Integrale vrijspraak
Feit 1 primair
Aan verdachte is onder feit 1 primair het medeplegen van twee varianten van de zogenaamde passieve omkoping ten laste gelegd. Voor beide varianten geldt dat verdachte wordt verweten dat zij, samen met een ander, de heer [persoon] om een gift van 7.500 USD heeft gevraagd.
In de eerste variant diende die gift om verdachte, als politieambtenaar, te bewegen om in strijd met zijn plicht iets te doen of na te laten. Deze variant ziet dus op toekomstig handelen.
In de tweede variant werd de gift gevraagd als gevolg van of naar aanleiding van iets dat door verdachte in zijn huidige of vroegere bediening van politieambtenaar, in strijd met zijn plicht, is gedaan of nagelaten. Deze variant ziet op het verleden of op het heden.

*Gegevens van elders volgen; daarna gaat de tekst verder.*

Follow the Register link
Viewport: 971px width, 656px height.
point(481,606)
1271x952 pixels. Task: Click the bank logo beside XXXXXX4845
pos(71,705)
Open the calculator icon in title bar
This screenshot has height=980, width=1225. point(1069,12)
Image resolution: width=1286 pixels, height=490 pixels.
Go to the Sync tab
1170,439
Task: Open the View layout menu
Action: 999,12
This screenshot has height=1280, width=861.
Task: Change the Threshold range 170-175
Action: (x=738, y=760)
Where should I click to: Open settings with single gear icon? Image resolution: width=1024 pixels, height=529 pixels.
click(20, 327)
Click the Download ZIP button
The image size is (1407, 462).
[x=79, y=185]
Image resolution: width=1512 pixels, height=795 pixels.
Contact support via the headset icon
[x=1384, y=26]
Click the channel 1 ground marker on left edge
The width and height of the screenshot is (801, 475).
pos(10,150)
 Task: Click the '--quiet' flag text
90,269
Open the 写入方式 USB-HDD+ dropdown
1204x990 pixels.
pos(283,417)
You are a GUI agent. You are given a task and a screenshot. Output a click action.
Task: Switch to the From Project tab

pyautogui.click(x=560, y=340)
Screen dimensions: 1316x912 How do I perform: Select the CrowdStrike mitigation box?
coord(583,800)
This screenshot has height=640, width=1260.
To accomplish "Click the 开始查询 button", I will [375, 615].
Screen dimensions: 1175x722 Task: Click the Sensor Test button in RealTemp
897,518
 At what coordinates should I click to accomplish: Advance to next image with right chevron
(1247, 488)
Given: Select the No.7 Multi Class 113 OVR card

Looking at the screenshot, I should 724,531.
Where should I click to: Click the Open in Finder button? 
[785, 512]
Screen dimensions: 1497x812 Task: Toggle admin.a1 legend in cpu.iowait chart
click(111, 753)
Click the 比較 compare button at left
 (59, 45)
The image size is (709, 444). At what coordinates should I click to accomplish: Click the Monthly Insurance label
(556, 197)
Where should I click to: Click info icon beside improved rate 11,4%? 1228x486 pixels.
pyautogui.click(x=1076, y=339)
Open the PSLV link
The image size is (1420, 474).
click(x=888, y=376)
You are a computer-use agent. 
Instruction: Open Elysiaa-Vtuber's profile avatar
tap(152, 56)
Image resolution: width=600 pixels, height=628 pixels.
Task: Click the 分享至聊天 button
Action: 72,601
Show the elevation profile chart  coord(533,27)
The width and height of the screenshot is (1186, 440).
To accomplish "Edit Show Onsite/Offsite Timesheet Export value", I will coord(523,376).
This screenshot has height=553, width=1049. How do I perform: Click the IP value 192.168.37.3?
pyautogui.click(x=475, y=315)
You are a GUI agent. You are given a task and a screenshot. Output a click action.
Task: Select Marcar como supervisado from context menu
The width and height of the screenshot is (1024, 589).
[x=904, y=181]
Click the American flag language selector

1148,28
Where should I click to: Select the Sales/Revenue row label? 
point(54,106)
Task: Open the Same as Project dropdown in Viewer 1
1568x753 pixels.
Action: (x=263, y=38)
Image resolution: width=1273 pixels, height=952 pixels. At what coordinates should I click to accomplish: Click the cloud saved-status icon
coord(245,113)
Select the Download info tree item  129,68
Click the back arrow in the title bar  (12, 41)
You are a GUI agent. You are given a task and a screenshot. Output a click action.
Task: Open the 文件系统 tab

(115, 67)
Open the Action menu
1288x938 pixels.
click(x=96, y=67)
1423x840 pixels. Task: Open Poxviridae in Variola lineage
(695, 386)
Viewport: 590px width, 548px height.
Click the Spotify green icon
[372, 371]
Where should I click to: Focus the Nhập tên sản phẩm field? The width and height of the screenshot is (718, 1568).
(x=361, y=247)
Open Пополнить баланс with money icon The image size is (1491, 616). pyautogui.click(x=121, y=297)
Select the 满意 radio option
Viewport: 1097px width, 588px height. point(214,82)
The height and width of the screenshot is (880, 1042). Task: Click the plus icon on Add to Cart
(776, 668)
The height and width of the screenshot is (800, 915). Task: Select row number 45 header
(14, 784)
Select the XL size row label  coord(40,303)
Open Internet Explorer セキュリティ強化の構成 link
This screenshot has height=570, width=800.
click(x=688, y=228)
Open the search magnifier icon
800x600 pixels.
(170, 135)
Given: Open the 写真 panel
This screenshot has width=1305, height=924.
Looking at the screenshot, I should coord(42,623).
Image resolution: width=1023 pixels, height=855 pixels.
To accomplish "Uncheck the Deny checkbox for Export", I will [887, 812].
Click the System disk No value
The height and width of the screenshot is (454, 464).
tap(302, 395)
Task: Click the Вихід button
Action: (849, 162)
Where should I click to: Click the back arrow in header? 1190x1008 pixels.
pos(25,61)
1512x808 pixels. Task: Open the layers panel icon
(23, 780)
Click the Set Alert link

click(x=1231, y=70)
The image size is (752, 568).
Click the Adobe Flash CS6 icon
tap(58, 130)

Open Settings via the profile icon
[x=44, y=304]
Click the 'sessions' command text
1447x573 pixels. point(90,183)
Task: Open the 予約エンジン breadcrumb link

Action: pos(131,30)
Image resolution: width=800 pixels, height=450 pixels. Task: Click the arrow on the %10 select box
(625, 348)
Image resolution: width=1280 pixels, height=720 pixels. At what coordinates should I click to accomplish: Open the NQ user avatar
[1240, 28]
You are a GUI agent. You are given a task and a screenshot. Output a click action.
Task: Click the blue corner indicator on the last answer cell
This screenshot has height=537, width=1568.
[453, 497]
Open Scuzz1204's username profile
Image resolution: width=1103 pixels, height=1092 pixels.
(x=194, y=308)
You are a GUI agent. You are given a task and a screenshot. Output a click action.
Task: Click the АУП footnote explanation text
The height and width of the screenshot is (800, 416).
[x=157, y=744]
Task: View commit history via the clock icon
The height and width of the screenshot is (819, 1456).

Het Gerecht is van oordeel dat voor dit strafbare handelen nodig is dat degene, aan wie om een gift wordt gevraagd, weet dat de persoon die om de gift vraagt, een (politie)ambtenaar is en dat tegenover de gift een handelen of nalaten van de (politie)ambtenaar staat die in strijd is met de plicht van die (politie)ambtenaar.
Uit het dossier, noch uit het onderzoek ter terechtzitting is in de onderhavige casus gebleken dat de heer [persoon] ervan op de hoogte was dat hij van doen had met een politieambtenaar. Verdachte en zijn medeverdachte hebben zich aan [persoon] niet kenbaar gemaakt als (politie)ambtenaar, en hebben aan [persoon] ook niet aangeboden om als tegenprestatie iets te doen of na te laten wat in strijd was met hun bediening. Verdachte dient daarom te worden vrijgesproken van het onder 1 primair tenlastegelegde.
Feit 1 subsidiair
Onder feit 1 subsidiair is ten laste gelegd het medeplegen van misbruik van functie. Verdachte zou als politieambtenaar opzettelijk iets hebben gedaan om enig voordeel voor zichzelf of een ander te verkrijgen.
Het misbruik van functie betreft volgens de tenlastelegging het gebruik maken van een observatiefoto die medeverdachte [medeverdachte] in zijn bezit had. Verdachte heeft deze foto gebruikt om aan [persoon] te tonen. Het tonen van die foto was nodig om [persoon] te overtuigen een bedrag van 7500 USD te betalen aan verdachte.
Verdachte heeft verklaard dat zij niet wist dat het om een observatiefoto ging. Dit wordt bevestigd door medeverdachte [medeverdachte], die ook verklaard heeft dat verdachte hiervan niet op de hoogte was.
Nu verdachte geen wetenschap had dat het om een observatiefoto ging, kan niet bewezen worden dat verdachte samen met een ander opzettelijk de functie van politieambtenaar heeft misbruikt. Daarom wordt verdachte ook van dit feit vrijgesproken.
Feit 2
Onder feit 2 is aan verdachte ten laste gelegd dat zij samen met een ander, opzettelijk een geheim, te weten informatie uit politieonderzoeken waarvan zij wist of had moeten vermoeden dat zij, als politieagent, verplicht is het te bewaren, heeft geschonden. Verdachte zou dat hebben gedaan door, kort gezegd, in politiesystemen gegevens van [persoon] te raadplegen of te bevragen, of door gegevens uit die systemen te exporteren, en die informatie vervolgens te verstrekken aan anderen die geen kennis van die gegevens mochten hebben.
Uit het dossier noch het onderzoek ter terechtzitting is gebleken dat verdachte of haar medeverdachte politiesystemen heeft geraadpleegd of bevraagd, en ook niet dat zij of haar medeverdachte gegevens uit die systemen heeft geëxporteerd. Daarom dient verdachte ook van dit feit te worden vrijgesproken.